━━ Given text ━━
Wellington never used evil if the good was not certain. Napoleon had no such scruples, and I fear the glitter of his genius rather dazzled me; but had I been encouraged, nothing but good would have come from me, because when encouraged I paid every body. God forgive the evil for the sake of the good. Amen.'

'Besides this paper was another, his will, as follows:

In the name of Jesus Christ our Saviour, in the efficacy of whose atonement I firmly and conscientiously believe, I make my last will this day, June 22d, 1846, being clear in my intellect, and decided in my resolution of purpose.'-Vol. iii. p. 319.

That the jury were justified in taking a different view of his sanity may be a matter of question; but the difficulty was a real one; clear in his intellect,' he might be, of sound mind' he certainly was not; nor can we wonder they should gladly avail themselves of the distinction, and return a verdict of insanity. It must not be omitted, that Sir Robert Peel, whose kindness was amongst the last events recorded by this unhappy man, continued this kindness after his death, by affording liberal and immediate assistance to the bereaved widow and children.

There is little need to moralize on such a termination of such a career. Never did a life and death more distinctly convey their own moral.
━━━
━━ Dataset content ━━
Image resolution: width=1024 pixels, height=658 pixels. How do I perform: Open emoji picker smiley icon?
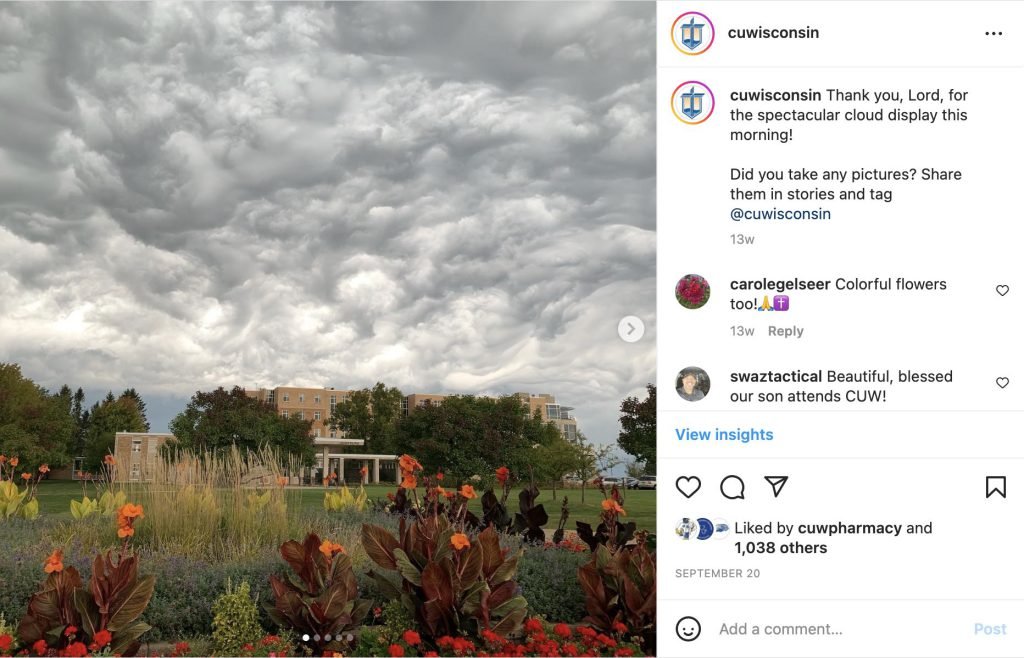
━━━
*Task*. Please answer from the text at the top, above the listing: what verdict did the jury return?

*Expected output*. A verdict of insanity.